### Task instructions
Up to and including the line with "[Grav home] (50, 58)", restate the records below word for word, beginning with their first line.

(Beginning of Supplied material)

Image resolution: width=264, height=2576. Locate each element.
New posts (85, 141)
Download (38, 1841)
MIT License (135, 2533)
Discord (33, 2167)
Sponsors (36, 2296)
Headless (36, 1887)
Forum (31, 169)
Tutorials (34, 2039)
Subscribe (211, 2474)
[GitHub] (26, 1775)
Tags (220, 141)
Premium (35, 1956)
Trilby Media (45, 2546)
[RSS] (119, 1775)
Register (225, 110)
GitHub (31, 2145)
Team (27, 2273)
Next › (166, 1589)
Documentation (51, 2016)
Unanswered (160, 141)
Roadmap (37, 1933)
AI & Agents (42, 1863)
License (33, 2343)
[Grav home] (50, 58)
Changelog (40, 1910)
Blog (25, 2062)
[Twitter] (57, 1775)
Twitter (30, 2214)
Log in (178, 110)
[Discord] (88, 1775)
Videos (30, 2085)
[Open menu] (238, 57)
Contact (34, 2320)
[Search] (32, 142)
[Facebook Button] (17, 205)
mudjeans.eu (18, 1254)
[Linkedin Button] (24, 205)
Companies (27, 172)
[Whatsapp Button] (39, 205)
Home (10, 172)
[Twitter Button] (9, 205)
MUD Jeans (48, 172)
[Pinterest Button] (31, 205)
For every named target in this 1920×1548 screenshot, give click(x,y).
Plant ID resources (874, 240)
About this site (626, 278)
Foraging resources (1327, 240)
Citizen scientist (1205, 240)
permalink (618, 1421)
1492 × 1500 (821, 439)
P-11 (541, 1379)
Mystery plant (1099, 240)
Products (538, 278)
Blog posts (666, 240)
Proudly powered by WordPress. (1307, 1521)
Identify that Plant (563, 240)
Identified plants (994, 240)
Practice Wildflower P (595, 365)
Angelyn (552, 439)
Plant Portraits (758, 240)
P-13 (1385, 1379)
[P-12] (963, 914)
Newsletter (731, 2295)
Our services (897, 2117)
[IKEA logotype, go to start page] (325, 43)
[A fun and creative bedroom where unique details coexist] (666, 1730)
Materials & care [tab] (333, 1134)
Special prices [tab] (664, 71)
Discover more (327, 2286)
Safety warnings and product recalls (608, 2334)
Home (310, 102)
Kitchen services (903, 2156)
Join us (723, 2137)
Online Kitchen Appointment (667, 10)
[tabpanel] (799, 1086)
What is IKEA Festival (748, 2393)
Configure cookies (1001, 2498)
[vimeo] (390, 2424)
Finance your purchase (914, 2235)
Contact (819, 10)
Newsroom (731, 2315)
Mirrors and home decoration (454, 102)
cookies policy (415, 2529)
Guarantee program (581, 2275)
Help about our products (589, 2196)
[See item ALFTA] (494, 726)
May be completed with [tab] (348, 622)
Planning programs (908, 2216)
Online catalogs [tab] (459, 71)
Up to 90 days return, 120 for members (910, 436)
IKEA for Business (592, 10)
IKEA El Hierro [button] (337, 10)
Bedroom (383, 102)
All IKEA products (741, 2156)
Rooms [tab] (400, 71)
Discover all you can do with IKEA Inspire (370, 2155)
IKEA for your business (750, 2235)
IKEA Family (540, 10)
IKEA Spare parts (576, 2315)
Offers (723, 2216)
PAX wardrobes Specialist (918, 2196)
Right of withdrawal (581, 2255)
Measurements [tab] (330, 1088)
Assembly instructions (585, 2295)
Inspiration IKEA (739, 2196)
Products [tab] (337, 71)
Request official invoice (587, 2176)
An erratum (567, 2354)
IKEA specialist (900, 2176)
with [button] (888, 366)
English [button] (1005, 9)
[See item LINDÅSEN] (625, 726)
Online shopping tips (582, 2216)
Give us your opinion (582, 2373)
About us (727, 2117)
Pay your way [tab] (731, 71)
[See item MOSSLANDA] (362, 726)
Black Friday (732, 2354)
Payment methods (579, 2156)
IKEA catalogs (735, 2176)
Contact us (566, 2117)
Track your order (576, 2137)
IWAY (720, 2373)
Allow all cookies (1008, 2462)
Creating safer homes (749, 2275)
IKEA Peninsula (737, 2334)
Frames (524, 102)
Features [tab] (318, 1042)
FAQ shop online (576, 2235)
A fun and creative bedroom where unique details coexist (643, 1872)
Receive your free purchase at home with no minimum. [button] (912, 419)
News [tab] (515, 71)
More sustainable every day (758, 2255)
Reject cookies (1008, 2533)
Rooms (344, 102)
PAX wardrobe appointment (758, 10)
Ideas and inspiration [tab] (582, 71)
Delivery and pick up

(End of Supplied material)

### Solution
Image resolution: width=264, height=2576. Locate each element.
New posts (85, 141)
Download (38, 1841)
MIT License (135, 2533)
Discord (33, 2167)
Sponsors (36, 2296)
Headless (36, 1887)
Forum (31, 169)
Tutorials (34, 2039)
Subscribe (211, 2474)
[GitHub] (26, 1775)
Tags (220, 141)
Premium (35, 1956)
Trilby Media (45, 2546)
[RSS] (119, 1775)
Register (225, 110)
GitHub (31, 2145)
Team (27, 2273)
Next › (166, 1589)
Documentation (51, 2016)
Unanswered (160, 141)
Roadmap (37, 1933)
AI & Agents (42, 1863)
License (33, 2343)
[Grav home] (50, 58)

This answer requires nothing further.